Comedian couple Naomi Ekperigin and Andy Beckerman host Couples Therapy, a podcast where they invite comedians and performers to talk about their relationships. In this audio quiz, Naomi and Andy hear the blues a-callin' in this quiz on fictional television therapists.
OPHIRA EISENBERG, HOST:
JONATHAN COULTON: Oh, hello, Ophira.
EISENBERG: Hello. How you doing this week?
COULTON: I'm doing OK.
COULTON: The same as last week. Nothing has changed. It's all the same.
EISENBERG: You look good. You look showered.
COULTON: No, no, I don't. It's kind of you to say that, but I know it's not true. That's absolutely not true. I haven't showered in about 15 days.
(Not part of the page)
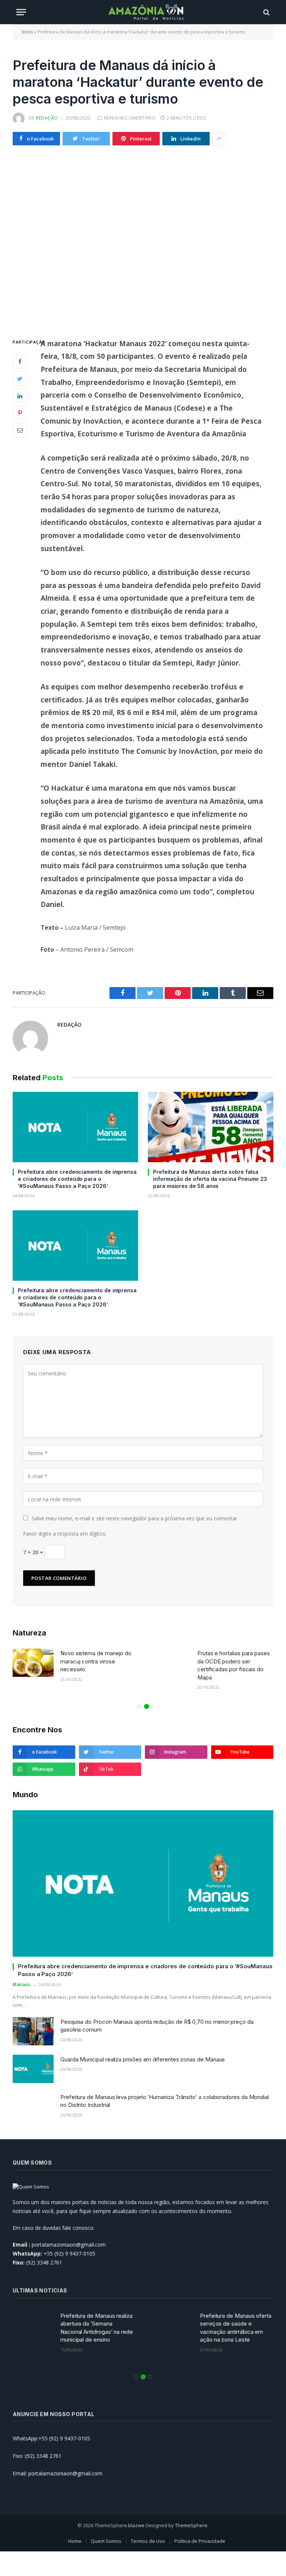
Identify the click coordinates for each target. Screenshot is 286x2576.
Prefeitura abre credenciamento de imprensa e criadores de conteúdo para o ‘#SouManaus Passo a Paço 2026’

EISENBERG: (Laughter) Well, it must be that enhanced look function on Zoom.
COULTON: That's what it is. It's just - I'm airbrushed.
EISENBERG: That's what it is (laughter). I don't know if you have other Zoom calls to get to, but I was wondering, would you like to do a show.
COULTON: I'm pretty busy doing a lot of other things, but OK. Yeah, no, let's do a show. I would love to.
EISENBERG: Let's do a show.
COULTON: Hang on. Let me - I got to put my On Air sign on my door.
COULTON: Stand by.
EISENBERG: That's hilarious. That's hilarious. You've created an On Air sign?
COULTON: I had to.
EISENBERG: Aww. I like that you didn't choose, you know, busy or don't enter.
COULTON: On air.
EISENBERG: On air. Very professional.
COULTON: 'Cause it's radio, man.
EISENBERG: It's very professional.
COULTON: OK. (Playing guitar) From NPR and WNYC, coming to you from inside our respective homes in beautiful Brooklyn, N.Y., it's NPR's hour of puzzles word games and eating old beans, ASK ME ANOTHER, Play From Home Edition. I'm Jonathan Coulton. Now here's your host, Ophira Eisenberg.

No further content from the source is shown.